La névrose n’est pas une maladie en elle-même, mais plutôt une manifestation de troubles psychologiques longtemps refoulés. Ces troubles, résultant généralement d’événements du passé qui ont causé un traumatisme, ont créé chez le patient une instabilité au niveau nerveux. La névrose n’est ainsi que la manifestation de cette instabilité.

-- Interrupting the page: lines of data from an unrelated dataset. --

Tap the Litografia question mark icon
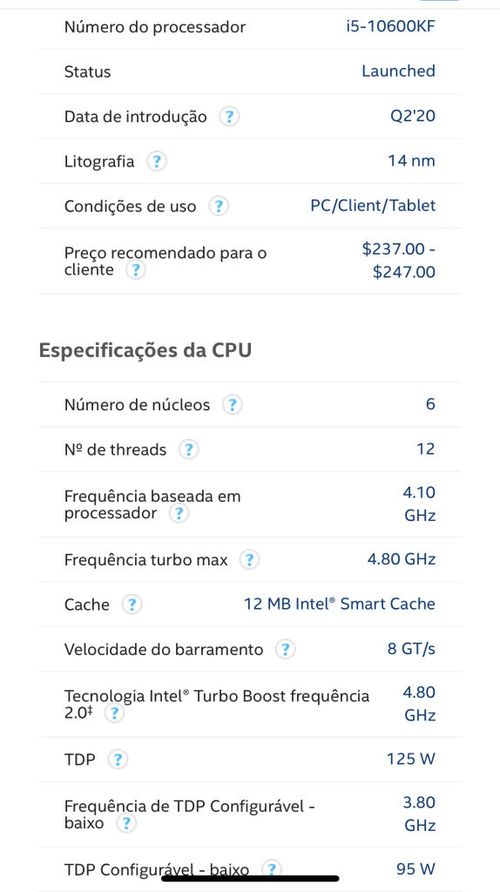 [x=156, y=162]

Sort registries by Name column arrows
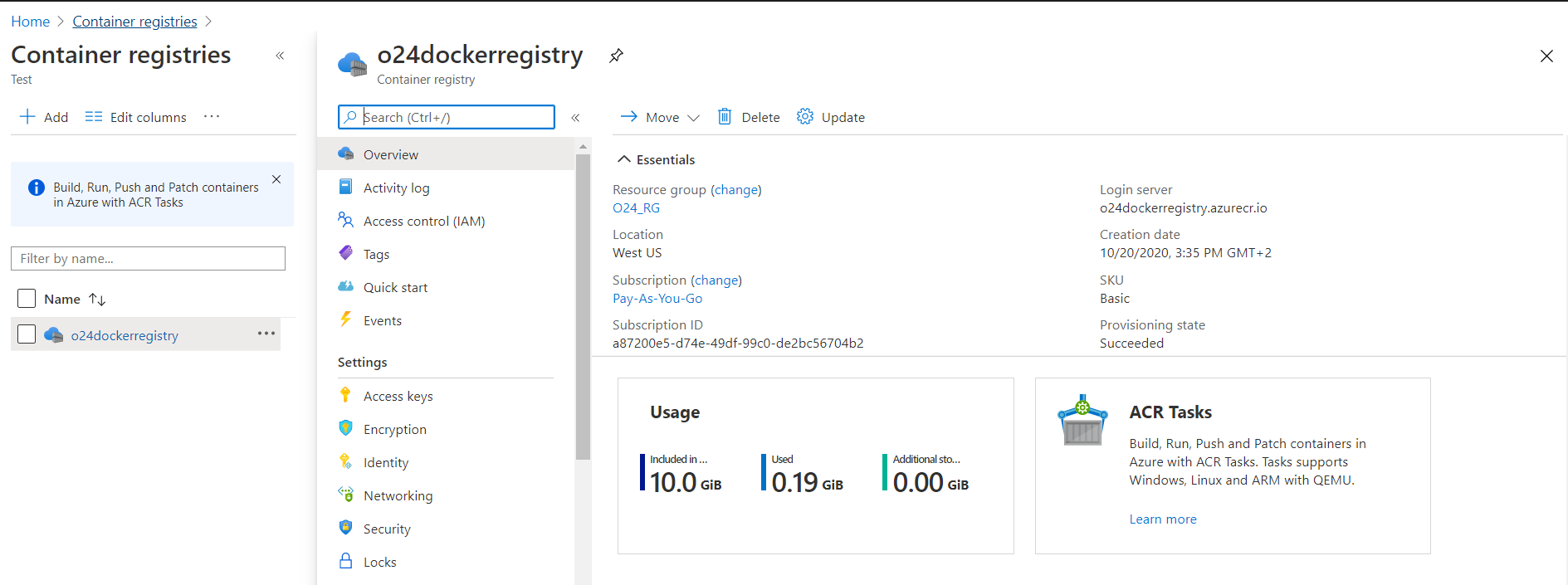[97, 299]
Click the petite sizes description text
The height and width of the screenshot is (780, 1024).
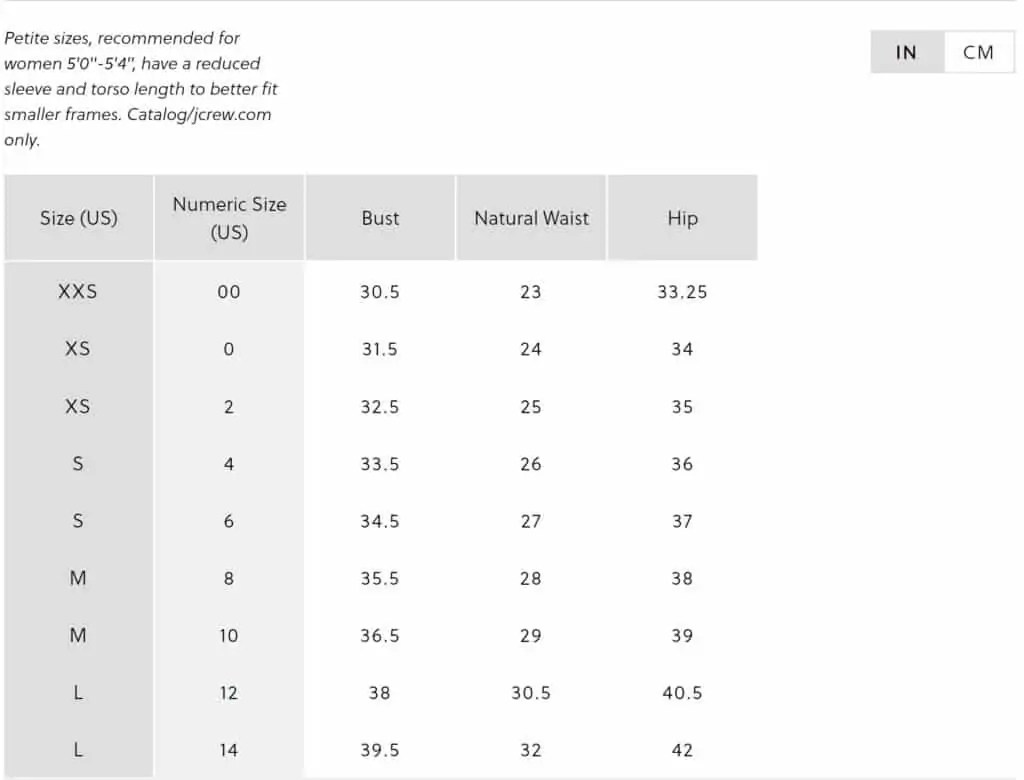[140, 89]
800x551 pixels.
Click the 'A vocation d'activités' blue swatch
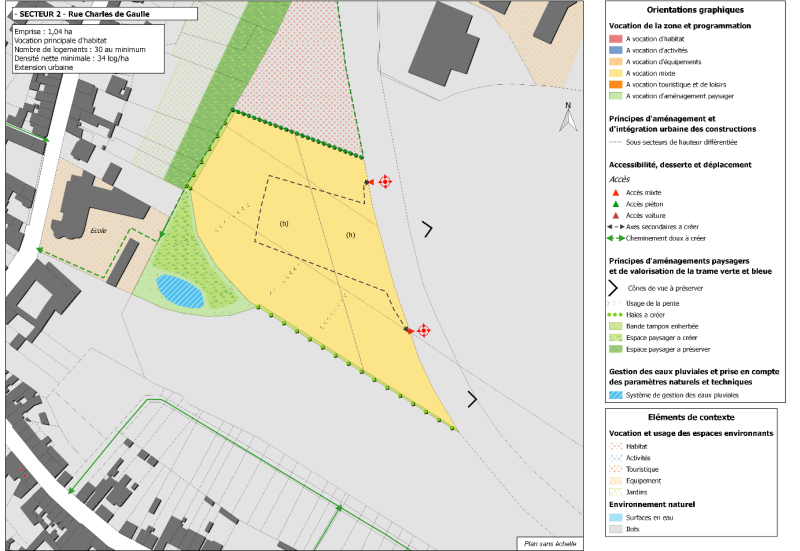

Bien que le patient soit lui-même conscient de cette affection nerveuse qui l’assaillit, il n’a toutefois pas d’emprise sur ce mal et ne peut que le subir. La meilleure solution est ainsi pour lui de se confier à un proche ou à un professionnel pour que le trouble soit rapidement pris en charge. Il est important de noter que si la prise en charge ne se fait pas rapidement, le trouble peut évoluer. Aussi, le patient peut souffrir de troubles névrotiques répétitifs, voire récurrents.

Pour traiter le trouble, il est important de connaitre les vraies causes. Cela ne peut toutefois se faire qu’avec un traitement psychothérapique. Mais pour appuyer ce traitement, le médecin peut prescrire des médicaments permettant de soulager les symptômes de la névrose. Pendant toute la durée de la prise en charge psychothérapique, il est important d’apporter également une présence au patient. Il s’agit du troisième volet permettant d’optimiser la guérison : la prise en charge sociale.

Ainsi, pour guérir de ce trouble, il faut à la fois connaitre les causes et se donner les moyens nécessaires pour faire face à cela de manière posée.